HR 2877 Geminorum

(The Planet Project)

Gem Like HR 2447, the system is unusual in that the planet belongs not to an ordinary dwarf, as most do, but to a giant star, one that is in the act of evolving and dying.

THE PLANET

The lower circle shows the location of the class K giant star HR 2877, found in the constellation Gemini. The planet, with a mass estimated to be at least 6.5 times that of Jupiter, orbits its star with a period of 303 days at an average distance of roughly 0.8 Astronomical Units (120 million kilometers, 75 million miles, 10 percent greater than the size of Venus's orbit). The orbital eccentricity is not known. The parameters of giant-star planets are not well constrained, as they first require an estimate of stellar mass. Ordinary dwarfs have luminosities and temperatures that are very sensitive to mass, and it is therefore easy to obtain it and thus to find the needed values from the velocity data. The luminosities and masses of giants, however, are nowhere near as sensitive to mass, which yields larger errors in the results.

THE STAR

HR 2877, also called HD 59686, is a just-barely fifth magnitude (5.45) class K2 orange giant in Gemini. Too faint to have a proper or Greek letter name, or even a Flamsteed number, it is known best by its numbers in the Bright Star(HR) and the Henry Draper (HD) Catalogues.
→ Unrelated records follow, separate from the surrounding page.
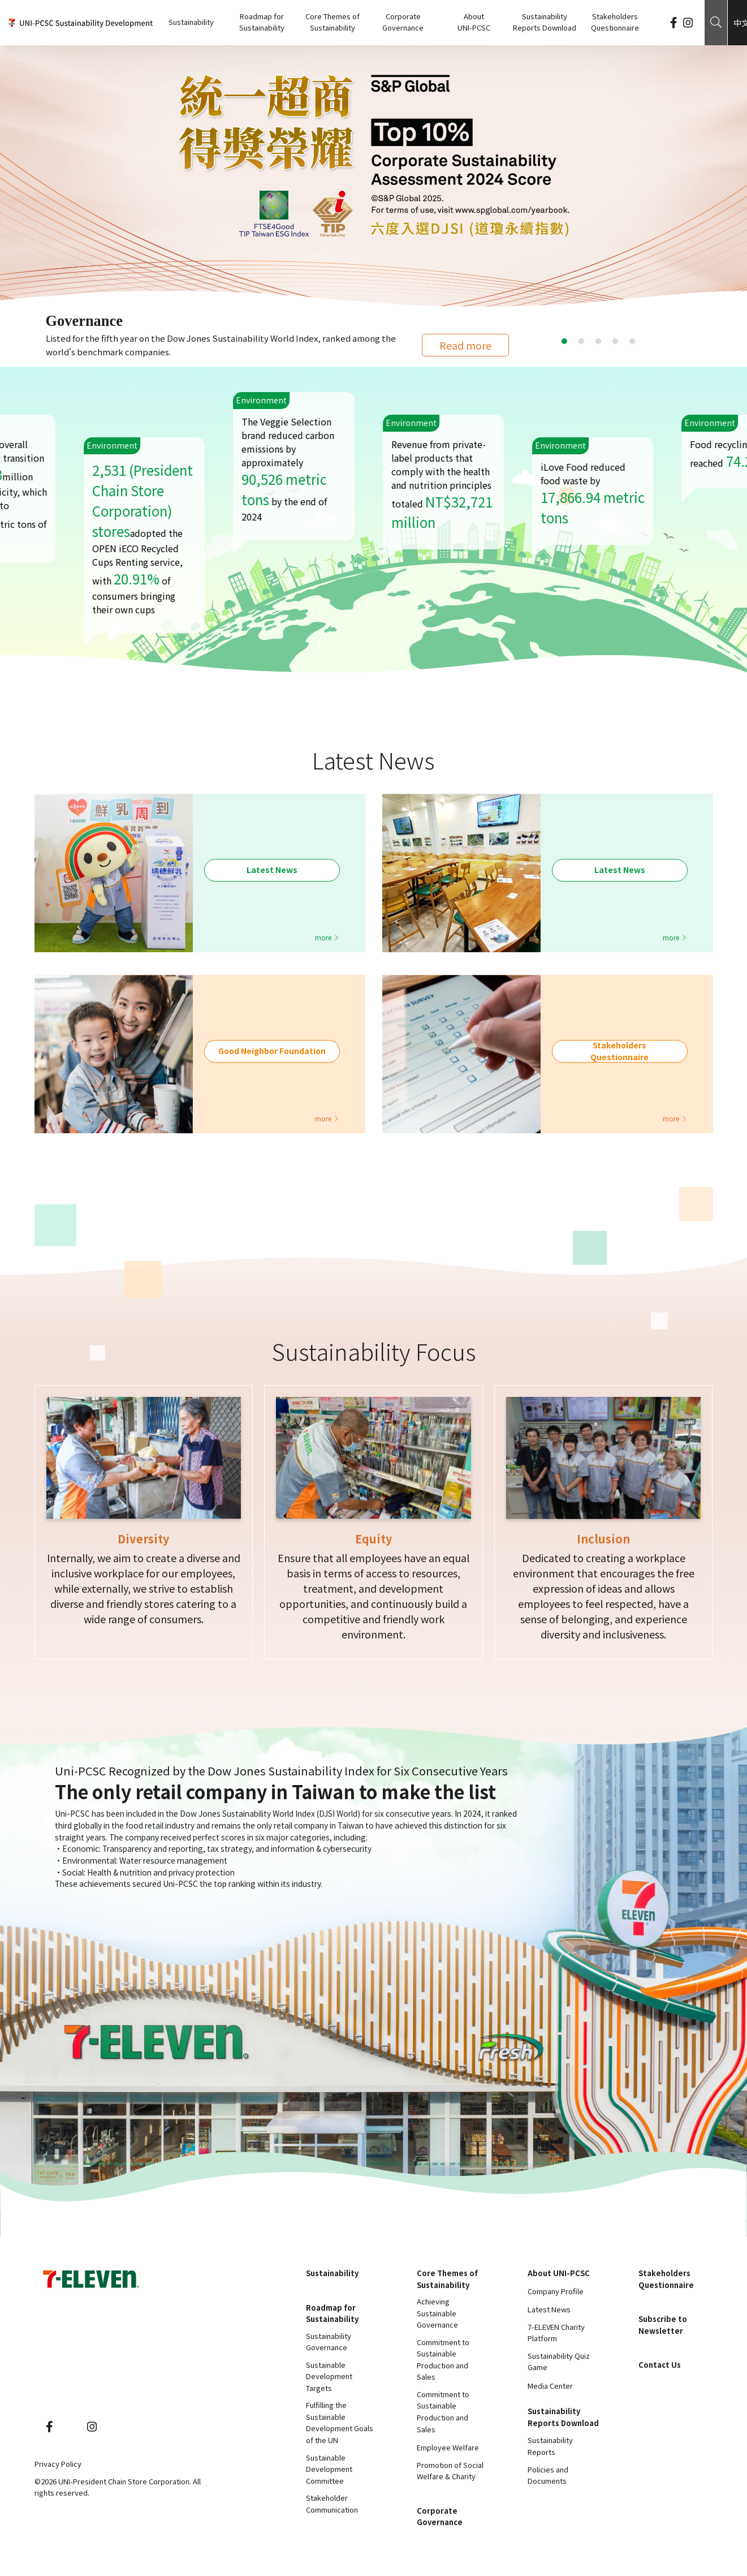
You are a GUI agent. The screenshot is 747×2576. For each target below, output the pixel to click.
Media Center (550, 2385)
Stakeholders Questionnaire (615, 22)
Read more (465, 345)
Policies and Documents (548, 2475)
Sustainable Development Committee (329, 2469)
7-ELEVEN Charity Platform (556, 2332)
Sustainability (191, 21)
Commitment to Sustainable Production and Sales (443, 2360)
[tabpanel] (373, 176)
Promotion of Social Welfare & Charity (450, 2470)
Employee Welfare (448, 2447)
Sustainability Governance (328, 2341)
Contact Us (659, 2364)
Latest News (549, 2309)
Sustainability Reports (550, 2446)
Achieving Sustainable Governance (437, 2313)
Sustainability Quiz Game (559, 2361)
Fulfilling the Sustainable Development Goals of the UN (339, 2422)
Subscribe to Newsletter (662, 2324)
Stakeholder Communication (332, 2503)
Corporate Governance (403, 22)
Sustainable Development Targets (329, 2376)
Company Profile (556, 2291)
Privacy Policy (57, 2463)
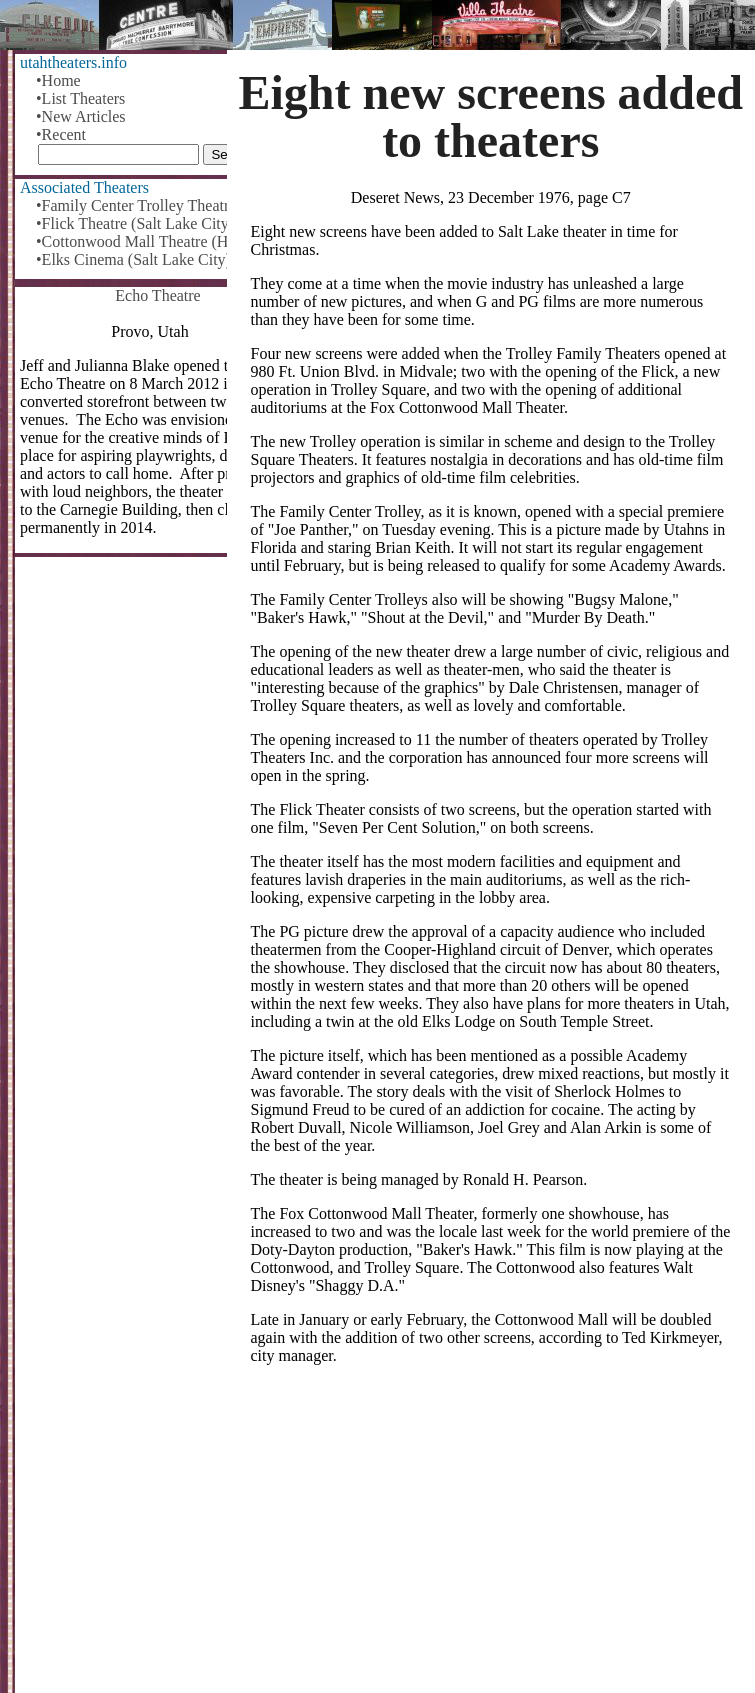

The temperature (needed to evaluate the amount of infrared radiation) has never been measured, but from the star's class should be about 4400 Kelvin. Given that figure, from a distance of 300 light years, it shines with a luminosity of 84 times that of the Sun and has a radius 16 times solar, appropriate for an evolved, helium-fusing giant. From a distance of 0.8 AU, the central giant star would appear 20 times as big as the Sun, roughly 10 degrees across, twice the angular separation between the front bowl stars of the Big Dipper. Unlike most stars with planets, the metal abundace of the star appears to be normal, that is, close to the solar value.

Pollux and HD 50554 Geminorum, near the center of the picture, also have orbiting planets.